Stated exercise>
Starting at the beginning of the records and stopping after the line that contains "Previous (107, 890)", copy out every line in that span, adding 72 to each coordinate in the answers. Leave out the pictures.

------

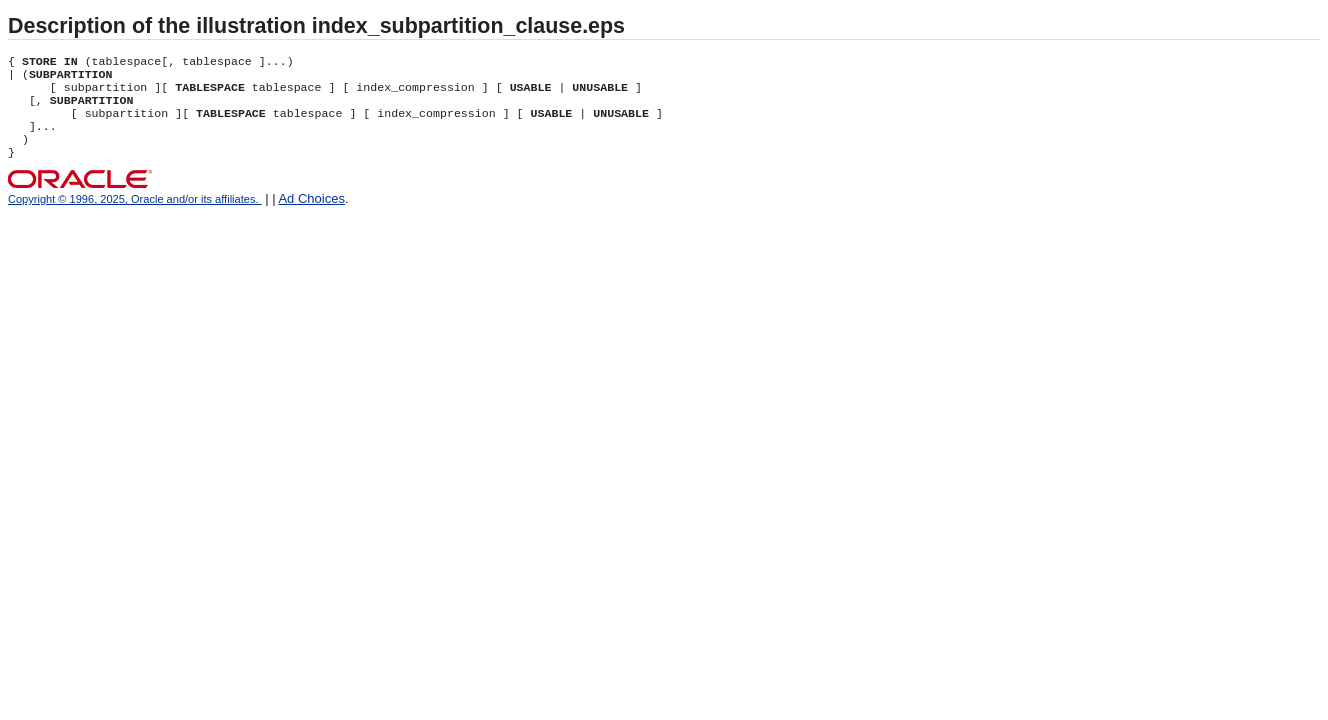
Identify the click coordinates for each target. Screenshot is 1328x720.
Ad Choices (311, 214)
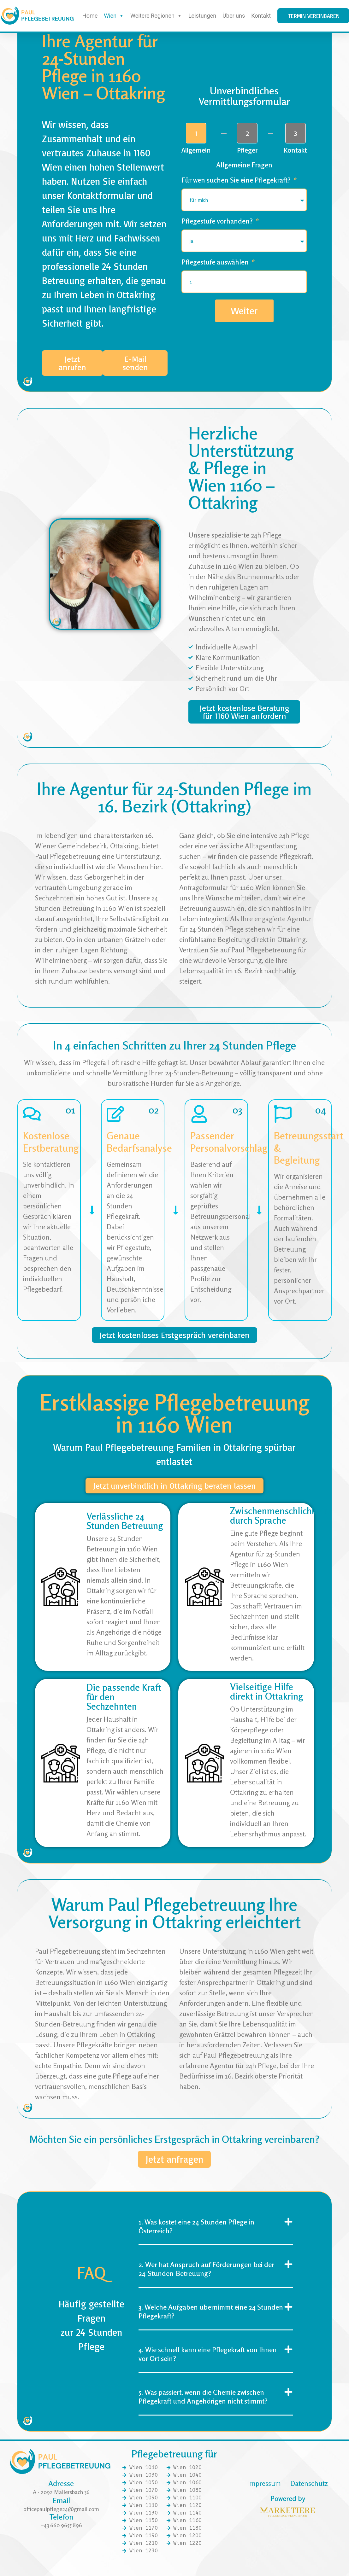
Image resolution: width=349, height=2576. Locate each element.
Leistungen (202, 15)
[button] (216, 2244)
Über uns (233, 15)
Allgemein (196, 151)
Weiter (244, 312)
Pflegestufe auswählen (215, 264)
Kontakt (261, 15)
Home (90, 15)
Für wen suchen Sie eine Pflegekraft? (236, 182)
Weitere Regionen (156, 15)
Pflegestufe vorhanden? (217, 223)
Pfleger (247, 151)
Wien (114, 15)
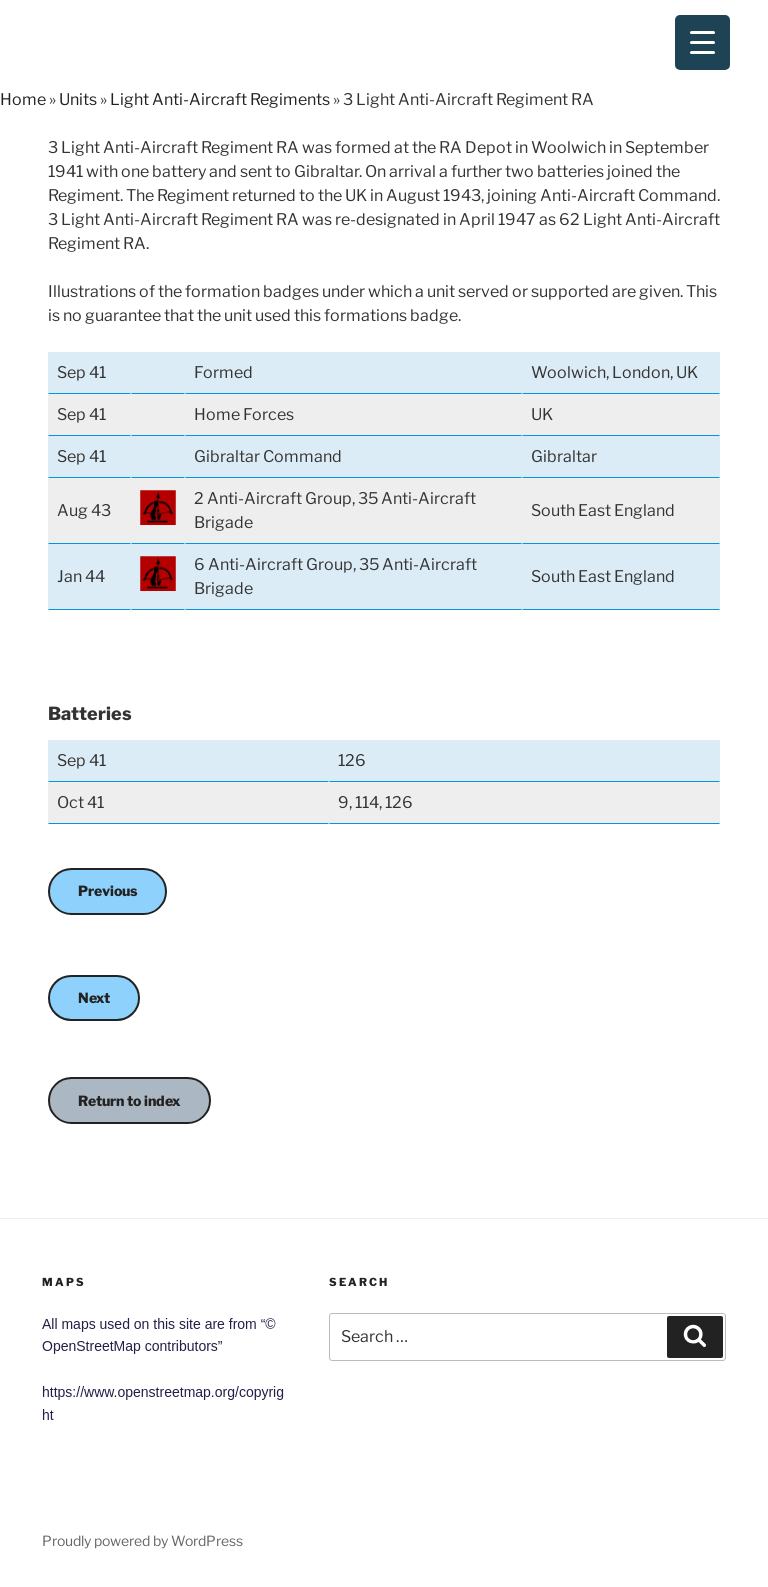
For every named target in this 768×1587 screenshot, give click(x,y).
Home (23, 99)
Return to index (129, 1100)
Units (78, 99)
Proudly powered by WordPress (142, 1540)
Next (94, 997)
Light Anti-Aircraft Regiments (220, 99)
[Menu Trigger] (702, 42)
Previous (107, 890)
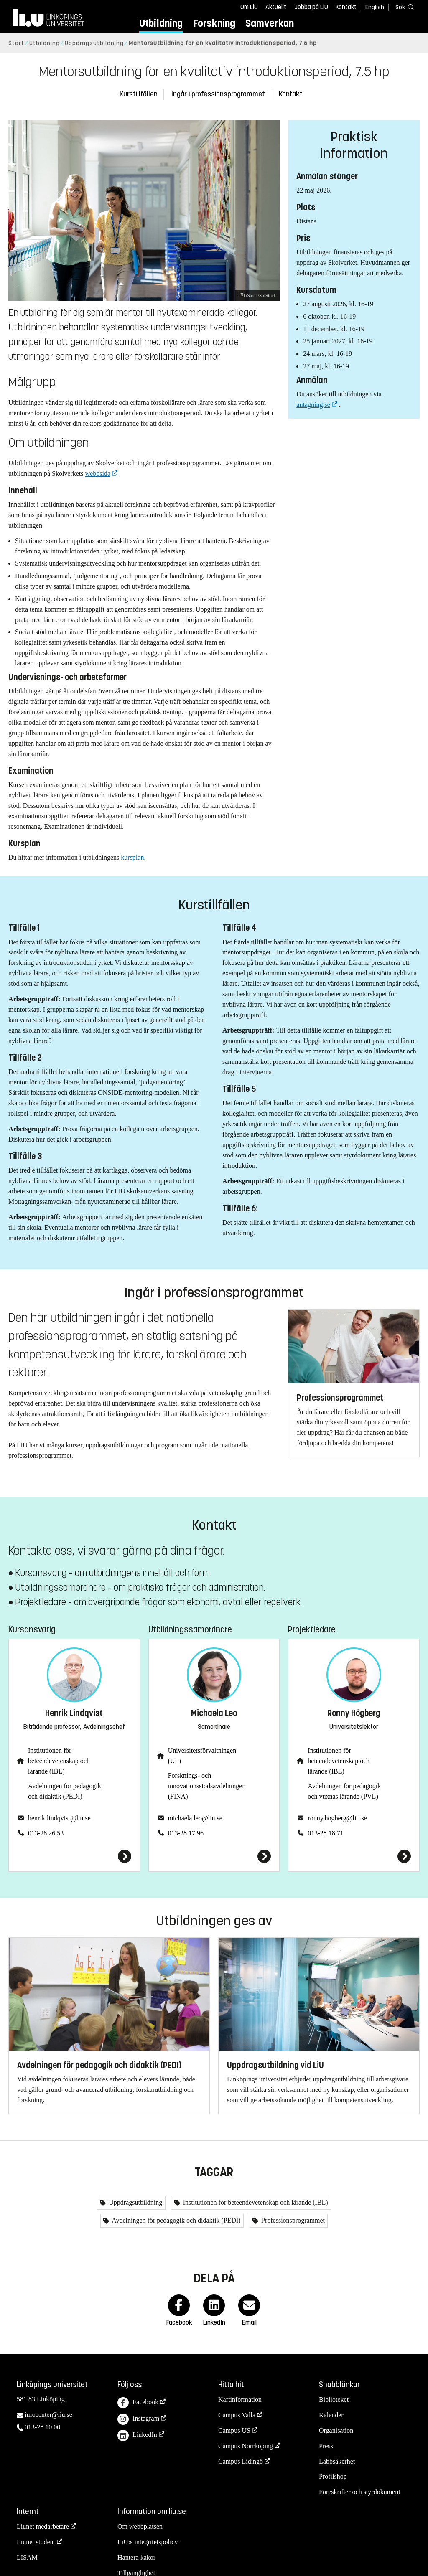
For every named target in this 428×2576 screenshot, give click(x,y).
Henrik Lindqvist (74, 1713)
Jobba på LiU (311, 7)
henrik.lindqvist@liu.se (59, 1818)
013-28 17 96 (186, 1833)
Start (16, 43)
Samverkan (269, 23)
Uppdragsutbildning (94, 43)
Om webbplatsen (140, 2526)
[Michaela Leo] (214, 1856)
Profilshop (333, 2476)
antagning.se (313, 404)
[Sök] (402, 7)
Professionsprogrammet (292, 2220)
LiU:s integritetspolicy (147, 2542)
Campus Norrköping (245, 2445)
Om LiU (249, 7)
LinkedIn (137, 2435)
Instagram (138, 2419)
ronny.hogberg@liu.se (337, 1818)
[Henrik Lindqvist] (74, 1856)
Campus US (234, 2430)
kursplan (132, 857)
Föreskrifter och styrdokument (359, 2491)
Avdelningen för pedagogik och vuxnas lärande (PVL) (344, 1791)
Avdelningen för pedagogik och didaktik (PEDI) (64, 1791)
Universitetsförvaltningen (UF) (202, 1755)
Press (326, 2445)
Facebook (137, 2402)
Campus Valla (236, 2415)
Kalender (331, 2415)
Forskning (214, 23)
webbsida (97, 473)
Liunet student (36, 2542)
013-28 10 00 (42, 2427)
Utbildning (161, 23)
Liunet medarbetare (43, 2526)
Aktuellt (275, 7)
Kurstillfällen (139, 94)
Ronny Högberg (353, 1713)
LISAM (27, 2557)
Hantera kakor (136, 2557)
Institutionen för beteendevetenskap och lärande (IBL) (59, 1761)
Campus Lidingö (240, 2461)
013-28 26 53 (46, 1833)
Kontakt (346, 7)
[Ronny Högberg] (354, 1856)
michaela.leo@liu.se (195, 1818)
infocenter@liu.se (48, 2414)
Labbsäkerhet (337, 2461)
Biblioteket (334, 2399)
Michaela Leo (214, 1713)
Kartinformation (240, 2399)
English (374, 7)
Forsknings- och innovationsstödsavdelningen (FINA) (207, 1786)
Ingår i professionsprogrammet (218, 94)
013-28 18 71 (325, 1833)
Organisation (336, 2430)
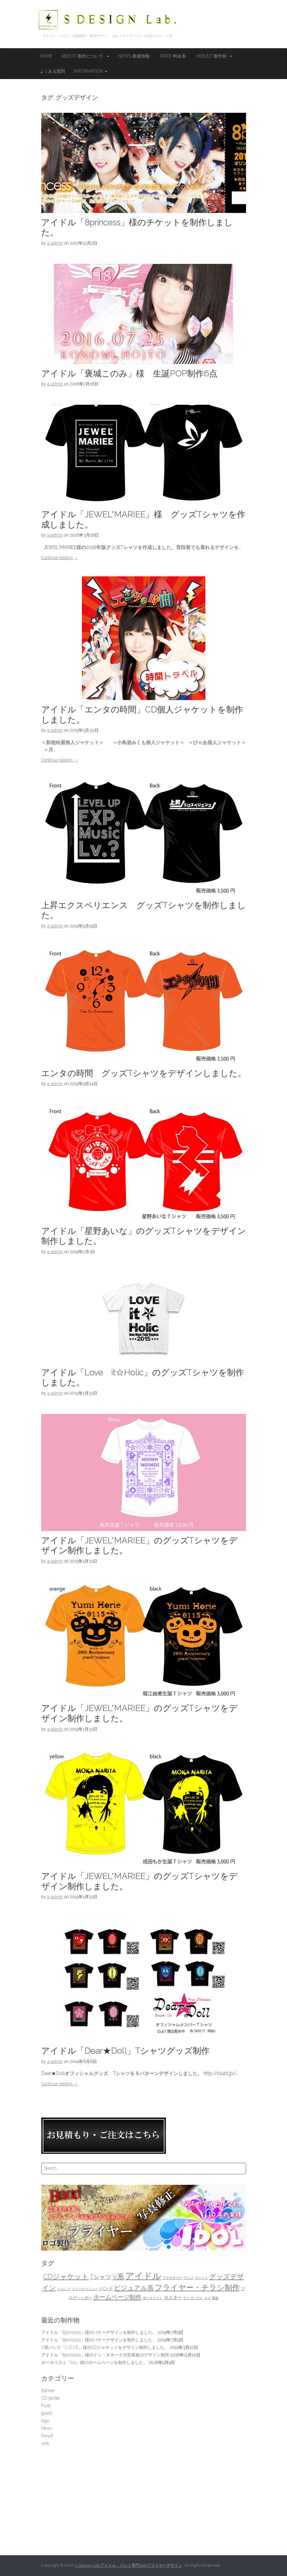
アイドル (143, 2275)
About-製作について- (85, 56)
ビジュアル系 (134, 2288)
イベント (201, 2278)
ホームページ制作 (117, 2297)
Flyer (46, 2405)
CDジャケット (66, 2276)
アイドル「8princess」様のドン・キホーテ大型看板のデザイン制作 (105, 2355)
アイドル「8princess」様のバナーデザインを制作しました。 (99, 2332)
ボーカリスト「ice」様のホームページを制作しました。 (94, 2362)
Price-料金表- (174, 56)
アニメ (189, 2278)
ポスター (173, 2297)
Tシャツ (100, 2276)
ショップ (63, 2289)
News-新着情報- (134, 56)
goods (46, 2413)
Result (47, 2435)
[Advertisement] (143, 2498)
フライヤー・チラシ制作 (197, 2287)
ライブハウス (193, 2298)
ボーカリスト (153, 2298)
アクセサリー (172, 2278)
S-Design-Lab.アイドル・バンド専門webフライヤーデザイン (128, 2565)
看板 (215, 2298)
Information (90, 71)
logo (45, 2420)
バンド (106, 2288)
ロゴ (207, 2298)
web (45, 2443)
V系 (118, 2276)
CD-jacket (50, 2398)
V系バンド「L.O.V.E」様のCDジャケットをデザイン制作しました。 (105, 2347)
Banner (48, 2390)
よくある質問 (52, 71)
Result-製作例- (214, 56)
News (46, 2428)
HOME (46, 56)
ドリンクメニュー (85, 2289)
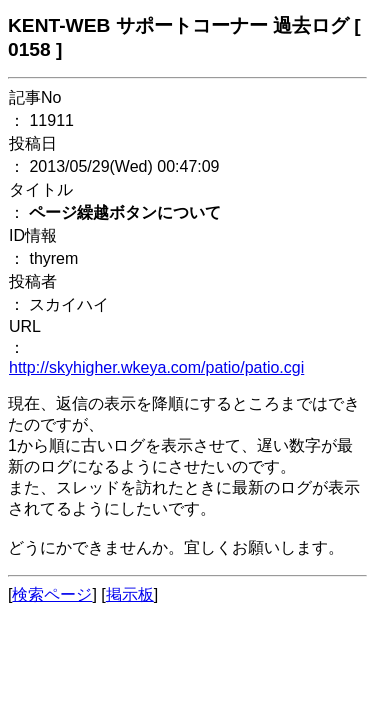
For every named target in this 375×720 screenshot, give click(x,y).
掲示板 (130, 594)
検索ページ (52, 594)
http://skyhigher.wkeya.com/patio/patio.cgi (156, 367)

------

Complete response>
Identify the click coordinates for each target. Screenshot is 1328x720.
Ad Choices (383, 286)
Image resolution: width=349, height=2576. Locate each element.
Leistungen (274, 87)
[button] (288, 2316)
Über uns (305, 87)
Allgemein (268, 223)
Weiter (316, 384)
Pflegestufe auswählen (287, 336)
Kontakt (333, 87)
Home (162, 87)
Für wen suchen Sie eine Pflegekraft? (308, 254)
Weitere Regionen (228, 87)
Pflegestufe vorhanden? (289, 295)
Pfleger (319, 223)
Wien (186, 87)
For every named target in this 768×1587 screenshot, give click(x,y).
Home (95, 171)
Return to index (201, 1172)
Units (150, 171)
Proudly powered by WordPress (214, 1612)
Next (166, 1069)
Light Anti-Aircraft Regiments (292, 171)
[Menu Trigger] (774, 114)
Previous (179, 962)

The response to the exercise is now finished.